▶ **SELECTED EXCERPT**
□ □ □ □ □ □ □
So here are our new resolutions:

1) To not buy anything new until at least 2008, except food, medicine, health items and underwear/socks.

2) To borrow, barter or buy used for items that we *need.*

3) To use what we already have sitting around gathering dust in our home. Or even better, sell what’s already gathering dust in our home.

Basically, in econonic-speak, we are trying to cross the line from being consumers into being producers. No longer will we buy into this crap that corporate America dictates that we need the biggest, best, or most expensive item. No longer do we need to keep up with the Joneses or the Robinsons. We’ll just be us, and hopefully this will lead us out of debt and into solid financial footing.

This blog will chronicle our journey. . .

It’s seriously reaching crisis over here, yet I continue to spend more money needlessly. Yesterday I bought $28 worth of junk from WalMart, after I kept putting things back because I knew I didn’t *need* them. Today I returned all $28 worth of stuff, and bought $70 worth of stuff. I didn’t *need* a new purse, as I’m sure I have one here, but I bought one anyways. I did need a watch since I never have any idea what time it is. I did need/want fabric for a dress for me and for baby blankets for the 4 babies that are about to be born.
□ □ □ □ □ □ □
▶ **ENTRIES SHOWN**

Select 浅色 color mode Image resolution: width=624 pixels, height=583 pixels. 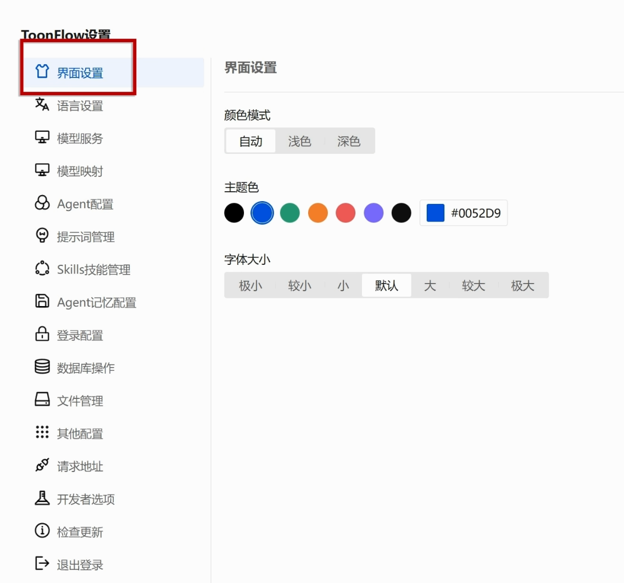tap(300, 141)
□ □ □ □ □ □ □
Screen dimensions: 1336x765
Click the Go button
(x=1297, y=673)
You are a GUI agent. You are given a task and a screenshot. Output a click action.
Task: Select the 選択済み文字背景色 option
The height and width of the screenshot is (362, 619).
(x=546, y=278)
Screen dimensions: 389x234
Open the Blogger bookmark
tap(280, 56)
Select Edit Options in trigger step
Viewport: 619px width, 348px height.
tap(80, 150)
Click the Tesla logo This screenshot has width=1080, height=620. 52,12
□ □ □ □ □ □ □
▶ **EXERCISE REQUIREMENTS**
- a) Answer each question about the blog excerpt on spending resolutions.
(i) Until what year does the first resolution rule out buying anything new?
(ii) How much did the writer spend at WalMart after returning the first purchases?
(iii) For how many babies was fabric for baby blankets bought?
- b) Resume the blog excerpt on spending resolutions, starting after its last sentence.
The records are drawn from a separate source.

▶ **RESULTS IN ORDER**
- a)
(i) 2008
(ii) $70
(iii) 4

- b)
What’s it gonna take for me to really change my habits? I gotta figure it out, soon.

So I was planning that this would be a daily blog, and well, life happens. A friend died so I had to help plan the funeral, in addition to working, and applying for every full time education job within a 3 hour radius that I can possibly do. And my Praxis test is this weekend. Stress.

Financially, we’re doing ok. I had to put some of the food for the funeral on a credit card, but I’ll be reimbursed for it on Sunday. I’m figuring that once I get a full-time job then the debt will really start to be swept away. Until then we’re treading water, trying to stay afloat.